Why CNBC, Liesman and other financial news outlets and commentators have kept the facts about the dot plot distortion very quiet recently bears inquiry. Certainly, such selective reporting helped the case of short hedge fund managers who profited from the market's collapse in January and February. It fostered the story that the Fed was hell-bent on raising rates despite the evidence of a slowing global economy hurting the US GDP (which barely got close to percent growth in Q4 2015). CNBC added weight to this argument with its persistent featuring of market commentators and pundits who perceived that recession might already be here (see above), or is simply inevitable with the market message to sell all (as a J.P. Morgan strategist put it--quoted by CNBC!)

Notably, the market hit its near term low in mid-February, and some smart market players made a lot of prescient buys before the latest Fed meeting decision at the lower prices the short players had triggered. Surely, some of them had read the "fine print" of the fed dots better than experts like Liesman. (Maybe some of them even were short sellers in January!)
------------------------------------------------
▶ _YOUR TASK_:
Please continue the passage on financial news coverage of the Fed dot plot, starting after its final sentence. The material that comes next is from an unrelated source.

▶ _EXTRACTED ENTRIES_:
------------------------------------------------
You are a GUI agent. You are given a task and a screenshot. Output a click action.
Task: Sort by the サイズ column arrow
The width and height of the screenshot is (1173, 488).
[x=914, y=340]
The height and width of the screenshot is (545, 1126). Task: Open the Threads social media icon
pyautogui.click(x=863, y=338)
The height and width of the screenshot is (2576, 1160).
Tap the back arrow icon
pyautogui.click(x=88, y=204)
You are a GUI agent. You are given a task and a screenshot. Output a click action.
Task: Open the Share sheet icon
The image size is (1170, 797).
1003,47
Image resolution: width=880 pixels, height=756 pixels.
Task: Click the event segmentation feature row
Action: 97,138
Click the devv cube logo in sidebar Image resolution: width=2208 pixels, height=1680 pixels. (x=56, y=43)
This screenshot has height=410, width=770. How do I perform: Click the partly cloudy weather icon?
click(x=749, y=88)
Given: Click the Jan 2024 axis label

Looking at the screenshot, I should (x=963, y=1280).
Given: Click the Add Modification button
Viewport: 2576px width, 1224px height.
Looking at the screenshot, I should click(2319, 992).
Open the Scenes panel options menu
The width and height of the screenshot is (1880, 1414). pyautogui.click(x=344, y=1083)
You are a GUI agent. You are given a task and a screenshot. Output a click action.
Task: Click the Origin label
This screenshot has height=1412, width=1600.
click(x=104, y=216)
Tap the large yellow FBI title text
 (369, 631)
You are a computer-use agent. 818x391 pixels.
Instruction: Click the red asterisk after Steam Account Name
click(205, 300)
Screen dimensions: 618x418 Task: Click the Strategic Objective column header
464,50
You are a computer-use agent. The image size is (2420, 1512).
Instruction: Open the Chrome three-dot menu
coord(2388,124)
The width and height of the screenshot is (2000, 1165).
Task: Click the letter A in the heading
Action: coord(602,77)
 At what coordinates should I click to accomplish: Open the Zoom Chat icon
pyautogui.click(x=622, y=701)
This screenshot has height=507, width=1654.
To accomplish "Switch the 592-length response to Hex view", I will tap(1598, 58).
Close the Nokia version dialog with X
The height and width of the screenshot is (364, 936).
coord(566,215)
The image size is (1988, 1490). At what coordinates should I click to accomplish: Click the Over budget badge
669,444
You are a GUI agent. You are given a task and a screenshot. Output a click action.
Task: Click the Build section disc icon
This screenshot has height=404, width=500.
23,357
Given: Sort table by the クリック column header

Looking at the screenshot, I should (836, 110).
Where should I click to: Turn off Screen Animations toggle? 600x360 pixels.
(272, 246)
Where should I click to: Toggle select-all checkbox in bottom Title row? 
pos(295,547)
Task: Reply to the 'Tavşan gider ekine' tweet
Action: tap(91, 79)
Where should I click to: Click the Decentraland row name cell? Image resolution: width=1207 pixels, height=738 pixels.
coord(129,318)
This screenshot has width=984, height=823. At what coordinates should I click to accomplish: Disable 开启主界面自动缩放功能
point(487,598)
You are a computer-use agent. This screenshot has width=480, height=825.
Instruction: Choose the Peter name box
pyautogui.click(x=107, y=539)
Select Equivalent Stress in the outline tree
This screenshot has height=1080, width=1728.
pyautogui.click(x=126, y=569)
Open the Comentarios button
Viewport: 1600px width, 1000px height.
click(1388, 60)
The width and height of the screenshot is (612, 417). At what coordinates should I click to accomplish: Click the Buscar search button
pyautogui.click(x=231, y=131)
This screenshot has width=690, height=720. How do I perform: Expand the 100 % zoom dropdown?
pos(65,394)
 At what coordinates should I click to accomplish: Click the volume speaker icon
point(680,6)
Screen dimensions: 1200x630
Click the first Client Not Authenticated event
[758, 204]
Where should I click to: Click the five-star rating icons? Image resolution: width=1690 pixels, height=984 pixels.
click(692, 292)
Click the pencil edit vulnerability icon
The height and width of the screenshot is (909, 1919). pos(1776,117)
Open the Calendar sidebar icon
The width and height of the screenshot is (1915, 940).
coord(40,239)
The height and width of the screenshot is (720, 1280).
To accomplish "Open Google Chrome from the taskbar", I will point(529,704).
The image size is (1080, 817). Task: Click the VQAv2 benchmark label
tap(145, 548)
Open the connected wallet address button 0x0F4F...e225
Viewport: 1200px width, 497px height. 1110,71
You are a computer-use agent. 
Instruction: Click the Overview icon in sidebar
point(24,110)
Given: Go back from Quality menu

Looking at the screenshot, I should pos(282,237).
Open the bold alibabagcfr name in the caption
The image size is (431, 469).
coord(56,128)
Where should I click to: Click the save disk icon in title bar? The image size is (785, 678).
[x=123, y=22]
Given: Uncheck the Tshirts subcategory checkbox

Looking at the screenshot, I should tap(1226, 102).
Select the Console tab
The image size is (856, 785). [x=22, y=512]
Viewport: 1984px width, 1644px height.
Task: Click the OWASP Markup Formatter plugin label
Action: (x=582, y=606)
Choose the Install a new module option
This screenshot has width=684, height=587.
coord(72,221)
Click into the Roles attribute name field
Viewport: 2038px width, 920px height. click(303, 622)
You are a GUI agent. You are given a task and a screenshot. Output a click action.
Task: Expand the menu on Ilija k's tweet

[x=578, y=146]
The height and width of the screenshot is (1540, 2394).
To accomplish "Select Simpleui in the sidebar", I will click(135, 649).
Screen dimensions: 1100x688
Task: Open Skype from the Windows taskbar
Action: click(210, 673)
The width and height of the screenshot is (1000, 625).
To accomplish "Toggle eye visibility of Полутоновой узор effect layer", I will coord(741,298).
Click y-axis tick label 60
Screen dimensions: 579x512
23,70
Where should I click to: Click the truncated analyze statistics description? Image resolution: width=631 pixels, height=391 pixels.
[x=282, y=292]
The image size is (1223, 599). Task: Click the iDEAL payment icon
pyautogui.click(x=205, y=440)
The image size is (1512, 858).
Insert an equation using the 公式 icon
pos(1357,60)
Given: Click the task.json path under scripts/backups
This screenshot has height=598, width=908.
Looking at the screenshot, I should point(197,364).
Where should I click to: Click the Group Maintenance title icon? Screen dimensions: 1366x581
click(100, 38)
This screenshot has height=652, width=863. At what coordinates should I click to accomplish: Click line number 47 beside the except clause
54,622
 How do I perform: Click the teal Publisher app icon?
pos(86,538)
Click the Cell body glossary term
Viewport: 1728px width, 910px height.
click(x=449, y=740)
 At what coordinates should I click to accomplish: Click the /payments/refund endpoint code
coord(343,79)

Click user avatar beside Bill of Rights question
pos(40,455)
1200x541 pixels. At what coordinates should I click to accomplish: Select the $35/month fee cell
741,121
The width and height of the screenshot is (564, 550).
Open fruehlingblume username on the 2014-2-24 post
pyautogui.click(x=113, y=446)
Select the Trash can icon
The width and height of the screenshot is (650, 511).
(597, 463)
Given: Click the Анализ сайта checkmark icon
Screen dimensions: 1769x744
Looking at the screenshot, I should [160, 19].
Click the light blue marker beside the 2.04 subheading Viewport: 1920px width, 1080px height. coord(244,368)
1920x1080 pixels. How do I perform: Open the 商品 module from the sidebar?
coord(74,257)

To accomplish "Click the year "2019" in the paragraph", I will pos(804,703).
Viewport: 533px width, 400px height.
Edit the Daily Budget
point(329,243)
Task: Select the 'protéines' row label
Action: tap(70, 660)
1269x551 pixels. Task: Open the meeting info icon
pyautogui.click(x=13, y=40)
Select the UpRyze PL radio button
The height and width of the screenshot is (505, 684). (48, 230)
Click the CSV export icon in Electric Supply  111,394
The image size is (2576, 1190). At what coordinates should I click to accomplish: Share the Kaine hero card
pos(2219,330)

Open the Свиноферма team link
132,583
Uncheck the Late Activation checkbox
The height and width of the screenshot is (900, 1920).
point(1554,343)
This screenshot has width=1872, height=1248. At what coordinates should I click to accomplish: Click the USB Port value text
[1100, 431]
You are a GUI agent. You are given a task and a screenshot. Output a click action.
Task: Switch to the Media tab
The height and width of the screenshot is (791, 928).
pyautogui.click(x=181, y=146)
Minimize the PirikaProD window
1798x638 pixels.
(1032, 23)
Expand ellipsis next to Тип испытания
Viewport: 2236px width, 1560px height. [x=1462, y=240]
------------------------------------------------
▶ _REPLY TO THE EXERCISE_:
The Fed chair has been unmistakably clear for quite a while that the voting Fed is, above all, data-dependent, and is moving to normalize most cautiously ("Caution is appropriate") while attempting to discern the sometime mixed messages coming from both the global and US economies. Caution in terms of normalizing has served the Fed and the US economy well for several years, in keeping both employment growth and GDP on a steady if unspectacular rising course. And now most observers believe that unemployment will stay below 5 percent, and that GDP will average 2 percent or better, for 2016.

Investors, take the deal! And pay more attention to the market--which seemed to disbelief the tale of the dot plots from the start--than the market experts, especially those biased to assume the Fed is always wrong!